2. Materials and Methods

High-purity Al foil (99.9995% Al, Goodfellow, UK) with a thickness of about 0.25 mm was cut into rectangular specimens (2 cm × 1 cm). Before the anodization process, the Al foils were degreased in acetone and ethanol and subsequently electropolished in a 1:4 mixture of 60% HClO4 and ethanol at 0 °C, under constant voltage of 25 V, for 2.5 min. Next, the samples were rinsed with a distilled water, ethanol and dried. As-prepared Al specimens were insulated at the back and the edges with acid-resistant tape to avoid burning, and served as the anode. A Pt grid was used as a cathode and the distance between both electrodes was kept constant (ca. 5 cm). Pt/Al electrode area ratio was about 25. DL-malic acid 99+%, was purchased from Acros Organics (Morris Plains, NJ, USA). A large, 1 L electrochemical cell and cooling bath thermostat (model MPC-K6, Huber company, Offenburg, Germany) were employed in the anodizing process. An adjustable DC power supply with voltage range of 0–300 V and current range of 0–5 A, purchased from NDN, model GEN750_1500 TDK Lambda, TDK Co. Tokyo, Japan, was used to control the applied voltage. RIGOL DM 3058E digital multimeter (RIGOL, Beaverton, OR, USA) was used to measure and transfer the registered current to a computer. Alumina was chemically removed using a mixture of 6 wt.% phosphoric acid and 1.8 wt.% chromic acid at 60 °C for 120 min.
Morphological analysis and microanalysis of chemical composition were made using a field-emission scanning electron microscope FE-SEM (AMETEK, Inc., Montvale, NJ, USA) equipped with energy dispersive X-ray spectrometer (EDS). The chemical composition analysis was performed at 20 kV, magnification of 500, spot 1.5, and with a constant distance of samples to the detector (WD = 10). Each measurement was repeated at least three times in different places of a given sample and an average of all measurements was taken to determine the chemical composition of a studied sample. To obtain the interpore distance (Dc) of the fabricated samples, Fast Fourier transforms (FFTs) were generated based on three SEM images taken at the same magnification for every sample, and were further used in calculations with WSxM software (version 5.0) [26]. The average Dc was estimated as an inverse of the FFT’s radial average abscissa from three FE-SEM images for each sample.
Conductivity of the electrolytes was measured in a thermostatic cell with Elmetron CC 505 conductivity meter, Zabrze, Poland. At the end, average values from three measurements were given.

**TASKS FOR THIS EXERCISE:**
1/ In the methods section, what temperature and time were used to chemically remove the alumina?
2/ Reproduce word for word the part of the methods section that opens with the words containing "Conductivity of the" and closes with "measurements were given.".
The material after this methods section has nothing to do with it.

**RECORD SET:**
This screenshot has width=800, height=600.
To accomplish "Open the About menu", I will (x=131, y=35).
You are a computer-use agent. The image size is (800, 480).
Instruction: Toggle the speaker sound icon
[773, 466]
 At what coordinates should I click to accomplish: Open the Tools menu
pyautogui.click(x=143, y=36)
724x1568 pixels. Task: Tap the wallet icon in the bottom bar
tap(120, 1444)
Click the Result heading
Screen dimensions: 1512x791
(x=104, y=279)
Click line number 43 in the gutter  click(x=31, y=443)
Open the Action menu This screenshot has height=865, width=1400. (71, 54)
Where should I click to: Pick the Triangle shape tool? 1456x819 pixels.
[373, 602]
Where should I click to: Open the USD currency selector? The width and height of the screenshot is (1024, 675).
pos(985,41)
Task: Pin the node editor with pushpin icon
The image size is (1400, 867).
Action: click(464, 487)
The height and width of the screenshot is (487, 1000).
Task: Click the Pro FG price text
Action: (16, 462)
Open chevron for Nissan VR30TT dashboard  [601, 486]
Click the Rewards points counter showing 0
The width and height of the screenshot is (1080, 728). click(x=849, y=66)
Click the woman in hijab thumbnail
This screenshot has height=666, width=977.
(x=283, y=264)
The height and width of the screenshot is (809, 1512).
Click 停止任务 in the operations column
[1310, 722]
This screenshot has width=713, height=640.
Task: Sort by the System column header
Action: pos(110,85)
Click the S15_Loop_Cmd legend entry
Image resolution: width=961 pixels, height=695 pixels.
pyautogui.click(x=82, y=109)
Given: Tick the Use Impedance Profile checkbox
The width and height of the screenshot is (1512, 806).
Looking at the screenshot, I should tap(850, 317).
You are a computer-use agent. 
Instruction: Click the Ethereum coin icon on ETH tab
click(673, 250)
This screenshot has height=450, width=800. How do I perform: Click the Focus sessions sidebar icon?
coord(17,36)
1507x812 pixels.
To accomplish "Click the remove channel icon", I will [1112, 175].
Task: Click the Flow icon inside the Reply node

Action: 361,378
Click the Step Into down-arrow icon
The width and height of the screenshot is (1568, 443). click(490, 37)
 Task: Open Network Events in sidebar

**EXPECTED RESPONSES:**
1/ 60 °C for 120 min.

2/
Conductivity of the electrolytes was measured in a thermostatic cell with Elmetron CC 505 conductivity meter, Zabrze, Poland. At the end, average values from three measurements were given.